## Parts of the exercise
• a. In the passage about Lassonde Industries below, how many plants does the company have in North America?
• b. Carry on the passage about Lassonde Industries below, picking up right after its final sentence.

## Passage for review
---+---

Lassonde Industries Inc. (TSX:LAS.A, Financial) is the largest producer of fruit juices and drinks in Canada and one of the top producers of private label shelf-stable beverages in the U.S. The company has 17 plants in North America and extensive distribution system for its branded products in Canada. The fruit juice market is Canada is still quite fragmented, so the company continues to grow by making acquisitions.
Lassonde also makes fruit-based snacks, cranberry sauce and other cider-based beverages.
The stock has sold off over 60% from its 2018 all-time high and is down 45% from the 2021 peak. Shares are trading for 8 times Lassonde’s five-year average core free cash flow (see operating cash flow chart below).
Operating profits (EBIT) in 2021 were about 118 million Canadian dollars ($88.85 million). Given the company's enterprise value of approximately CA$1 billion, this works out to an enterprise value/Ebit ratio of less than 9. Lassonde's 10-year median enterprise value/Ebit ratio was over 14. Therefore, a reversion to normalized enterprise value/Ebit would mean an upside of over 35%. The stock looks very cheap and the company is buying back shares aggressively.

---+---

## Supplied data
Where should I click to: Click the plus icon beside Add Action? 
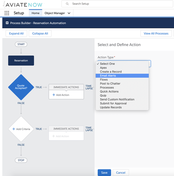[54, 95]
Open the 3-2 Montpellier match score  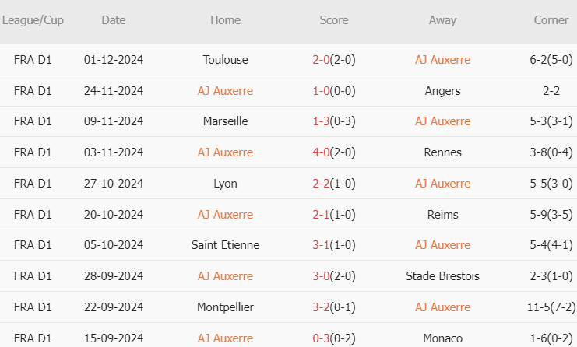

---+---

## Set of answers
• a. 17

• b.
Financial results are steady, with high single-digit operating margins and consistent cash generation. Recent performance has been negatively affected by inflation, causing margins to compress and the stock to fall. As can be seen in the chart below, operating profit and operating margins are below trend. I expect them to revert as the company adjusts to inflationary pressures.
With the exception of the post-pandemic period, the company's core free cash flow (adjusted for working capital, represented by the orange line in the chart below) has increased steadily at over a 6% compound annual growth rate.
Further, Lassonde's balance sheet as of June 30 has low long-term debt of $156 million.
The company was started over 100 years ago from a Quebec fruit stand and is still family controlled by the Lassonde family via super-voting B shares, which are not traded.
Lassonde's book value has been steadily increasing at double digits over the long term. The family control provides the company with good capital allocation and stewardship.
Return on Invested Capital (ROIC) has been consistently above Weighted Averge Cost of Capital (WACC) over the last decade, showing the company has been adding economic value.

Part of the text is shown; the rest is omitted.